Opinion

Un siècle après, quelles leçons retenir de la Constitution de Weimar?

OPINION. En août 1919, l’Allemagne se dotait de sa première Constitution démocratique, qui n’empêchera pas Hitler de s’emparer du pouvoir, note l’historien Olivier Meuwly. Comprendre pourquoi est plus que nécessaire aujourd’hui

L’armistice du 11 novembre 1918 met un terme à la Première Guerre mondiale. Les troupes allemandes rentrent dans leur pays, persuadées d’avoir échappé à l’opprobre de la défaite. Mais l’Allemagne qui célèbre les soldats de retour du front est à feu et à sang. La révolution a balayé la monarchie et, après un intermède assuré par le prince Max de Bade, la chancellerie échoit au chef des sociaux-démocrates, Friedrich Ebert.

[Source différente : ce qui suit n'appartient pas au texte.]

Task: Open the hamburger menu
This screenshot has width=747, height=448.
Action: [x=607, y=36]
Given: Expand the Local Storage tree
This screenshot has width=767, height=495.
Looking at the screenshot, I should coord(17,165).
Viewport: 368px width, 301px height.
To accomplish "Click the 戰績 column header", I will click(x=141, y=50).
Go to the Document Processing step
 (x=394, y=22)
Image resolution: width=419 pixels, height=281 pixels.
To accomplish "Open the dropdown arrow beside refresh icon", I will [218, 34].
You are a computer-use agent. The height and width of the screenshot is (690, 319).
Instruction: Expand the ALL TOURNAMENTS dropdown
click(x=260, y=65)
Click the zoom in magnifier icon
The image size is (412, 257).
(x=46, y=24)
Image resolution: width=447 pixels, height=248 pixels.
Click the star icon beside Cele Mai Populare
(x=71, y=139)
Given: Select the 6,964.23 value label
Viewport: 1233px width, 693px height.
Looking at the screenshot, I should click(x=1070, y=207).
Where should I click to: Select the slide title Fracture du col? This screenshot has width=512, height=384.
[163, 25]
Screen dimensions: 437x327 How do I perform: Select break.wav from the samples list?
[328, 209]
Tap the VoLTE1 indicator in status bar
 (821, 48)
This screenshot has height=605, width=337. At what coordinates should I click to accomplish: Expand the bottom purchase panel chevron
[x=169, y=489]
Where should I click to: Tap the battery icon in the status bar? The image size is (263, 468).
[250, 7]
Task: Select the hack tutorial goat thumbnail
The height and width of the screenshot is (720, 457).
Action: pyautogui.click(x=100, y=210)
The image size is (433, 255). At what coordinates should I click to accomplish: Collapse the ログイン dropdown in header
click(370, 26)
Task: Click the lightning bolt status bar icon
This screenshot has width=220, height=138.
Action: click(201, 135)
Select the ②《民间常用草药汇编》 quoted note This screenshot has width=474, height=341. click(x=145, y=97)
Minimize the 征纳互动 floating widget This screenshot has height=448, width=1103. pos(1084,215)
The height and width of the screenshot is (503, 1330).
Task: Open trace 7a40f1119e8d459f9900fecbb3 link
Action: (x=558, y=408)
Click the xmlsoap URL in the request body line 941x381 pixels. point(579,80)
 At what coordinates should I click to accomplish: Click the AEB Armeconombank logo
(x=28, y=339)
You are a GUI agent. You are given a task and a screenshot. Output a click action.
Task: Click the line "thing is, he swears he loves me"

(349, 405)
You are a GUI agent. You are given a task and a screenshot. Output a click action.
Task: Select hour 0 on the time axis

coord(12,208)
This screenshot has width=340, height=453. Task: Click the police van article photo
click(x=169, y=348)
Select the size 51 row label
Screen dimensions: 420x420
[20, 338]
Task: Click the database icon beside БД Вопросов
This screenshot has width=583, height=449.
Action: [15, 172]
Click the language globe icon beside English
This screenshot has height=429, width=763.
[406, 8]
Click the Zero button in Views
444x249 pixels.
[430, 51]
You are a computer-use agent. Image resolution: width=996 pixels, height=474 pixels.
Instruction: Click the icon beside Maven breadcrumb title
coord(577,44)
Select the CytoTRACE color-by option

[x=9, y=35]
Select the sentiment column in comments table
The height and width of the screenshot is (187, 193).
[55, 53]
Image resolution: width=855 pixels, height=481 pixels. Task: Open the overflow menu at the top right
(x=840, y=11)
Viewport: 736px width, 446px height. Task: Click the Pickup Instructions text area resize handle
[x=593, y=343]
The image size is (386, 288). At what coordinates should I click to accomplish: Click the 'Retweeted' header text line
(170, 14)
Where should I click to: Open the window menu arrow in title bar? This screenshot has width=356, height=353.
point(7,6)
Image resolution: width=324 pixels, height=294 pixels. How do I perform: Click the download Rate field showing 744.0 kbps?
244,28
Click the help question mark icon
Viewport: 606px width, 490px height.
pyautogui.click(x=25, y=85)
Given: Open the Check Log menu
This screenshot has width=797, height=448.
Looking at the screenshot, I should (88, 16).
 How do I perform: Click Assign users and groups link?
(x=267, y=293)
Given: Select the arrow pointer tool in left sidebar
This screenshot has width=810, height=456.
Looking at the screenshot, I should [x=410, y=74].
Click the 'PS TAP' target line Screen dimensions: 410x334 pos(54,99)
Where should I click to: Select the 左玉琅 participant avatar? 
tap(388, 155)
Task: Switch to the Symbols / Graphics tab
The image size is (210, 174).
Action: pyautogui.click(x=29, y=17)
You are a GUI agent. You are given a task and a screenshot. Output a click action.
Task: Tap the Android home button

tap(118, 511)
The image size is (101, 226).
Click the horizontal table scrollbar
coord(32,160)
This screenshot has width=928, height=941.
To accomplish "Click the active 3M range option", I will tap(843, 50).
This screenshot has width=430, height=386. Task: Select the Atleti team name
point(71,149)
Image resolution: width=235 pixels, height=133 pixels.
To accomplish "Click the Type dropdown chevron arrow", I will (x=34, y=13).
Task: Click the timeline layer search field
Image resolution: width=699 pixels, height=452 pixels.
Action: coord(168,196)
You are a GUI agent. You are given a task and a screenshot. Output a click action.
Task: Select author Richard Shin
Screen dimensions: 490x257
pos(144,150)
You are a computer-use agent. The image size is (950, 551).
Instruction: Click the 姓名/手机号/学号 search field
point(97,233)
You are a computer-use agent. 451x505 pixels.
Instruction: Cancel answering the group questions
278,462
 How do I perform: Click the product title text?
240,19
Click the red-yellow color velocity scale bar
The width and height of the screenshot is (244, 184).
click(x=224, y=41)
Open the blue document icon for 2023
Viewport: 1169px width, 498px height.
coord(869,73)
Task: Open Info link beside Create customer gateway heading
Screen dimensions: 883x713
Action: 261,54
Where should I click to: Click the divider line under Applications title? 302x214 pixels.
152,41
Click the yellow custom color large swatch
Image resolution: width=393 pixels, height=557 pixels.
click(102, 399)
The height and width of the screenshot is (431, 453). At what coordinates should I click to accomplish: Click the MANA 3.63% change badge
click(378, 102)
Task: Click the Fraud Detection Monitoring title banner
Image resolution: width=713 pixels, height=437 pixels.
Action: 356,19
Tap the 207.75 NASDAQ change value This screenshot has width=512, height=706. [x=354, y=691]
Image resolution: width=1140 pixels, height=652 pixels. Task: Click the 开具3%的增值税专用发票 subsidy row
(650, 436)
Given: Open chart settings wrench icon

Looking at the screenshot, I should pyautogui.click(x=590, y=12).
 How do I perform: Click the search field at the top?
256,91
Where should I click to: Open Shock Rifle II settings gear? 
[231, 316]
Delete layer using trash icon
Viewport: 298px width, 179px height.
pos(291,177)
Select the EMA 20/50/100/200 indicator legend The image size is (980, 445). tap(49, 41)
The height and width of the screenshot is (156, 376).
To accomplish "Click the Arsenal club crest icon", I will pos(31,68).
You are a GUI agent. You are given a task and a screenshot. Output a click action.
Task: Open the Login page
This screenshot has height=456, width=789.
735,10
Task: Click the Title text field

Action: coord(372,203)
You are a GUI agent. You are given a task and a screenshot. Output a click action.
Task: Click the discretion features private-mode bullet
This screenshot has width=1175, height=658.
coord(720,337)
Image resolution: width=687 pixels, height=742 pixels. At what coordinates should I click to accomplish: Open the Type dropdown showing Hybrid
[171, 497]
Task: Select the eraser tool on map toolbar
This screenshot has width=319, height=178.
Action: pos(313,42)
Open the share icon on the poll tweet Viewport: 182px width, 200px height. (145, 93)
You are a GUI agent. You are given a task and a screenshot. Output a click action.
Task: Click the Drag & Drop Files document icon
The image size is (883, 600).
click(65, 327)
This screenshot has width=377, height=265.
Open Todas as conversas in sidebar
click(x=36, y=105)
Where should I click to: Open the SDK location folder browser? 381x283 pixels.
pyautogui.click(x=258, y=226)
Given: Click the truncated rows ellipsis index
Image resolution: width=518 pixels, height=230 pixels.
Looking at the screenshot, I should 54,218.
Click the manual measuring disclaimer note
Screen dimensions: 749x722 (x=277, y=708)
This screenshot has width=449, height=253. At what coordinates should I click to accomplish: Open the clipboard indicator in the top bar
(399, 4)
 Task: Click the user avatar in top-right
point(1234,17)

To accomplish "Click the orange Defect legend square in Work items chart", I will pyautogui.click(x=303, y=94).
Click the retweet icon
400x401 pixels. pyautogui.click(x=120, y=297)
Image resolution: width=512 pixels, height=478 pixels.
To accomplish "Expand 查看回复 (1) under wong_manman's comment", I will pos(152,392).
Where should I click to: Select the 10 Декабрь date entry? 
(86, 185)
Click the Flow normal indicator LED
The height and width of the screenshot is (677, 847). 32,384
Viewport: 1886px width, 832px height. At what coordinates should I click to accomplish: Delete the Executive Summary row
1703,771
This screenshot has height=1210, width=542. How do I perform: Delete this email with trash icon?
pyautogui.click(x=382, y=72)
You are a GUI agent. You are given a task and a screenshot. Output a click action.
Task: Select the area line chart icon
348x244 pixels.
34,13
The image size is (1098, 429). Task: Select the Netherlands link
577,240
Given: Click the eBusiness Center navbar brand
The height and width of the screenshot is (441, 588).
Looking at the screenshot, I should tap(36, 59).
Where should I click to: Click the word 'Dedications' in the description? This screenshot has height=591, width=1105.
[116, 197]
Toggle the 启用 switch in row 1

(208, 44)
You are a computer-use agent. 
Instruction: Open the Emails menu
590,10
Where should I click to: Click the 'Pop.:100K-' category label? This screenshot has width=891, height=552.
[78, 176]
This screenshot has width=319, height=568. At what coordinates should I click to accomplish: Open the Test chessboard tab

Porteur de la légitimité de la République, qui vient d’être proclamée, mais aussi des conseils d’ouvriers et de soldats qui fleurissent sur le territoire national, il plaide pour le maintien de l’ordre public.

Mais quelle structure donner à la nouvelle République? Une assemblée nationale, élue en juillet, s’installe à Weimar et achève ses travaux un mois plus tard: la nouvelle Constitution du Reich (le nom est conservé pour marquer la continuité de l’Etat allemand) est promulguée le 11 août. Les désastres qui vont déboucher sur l’arrivée d’Hitler en 1933 déposeront sur ce texte une tache indélébile: la Constitution de Weimar, la première véritablement démocratique de l’histoire allemande, mérite-t-elle cette réputation sulfureuse?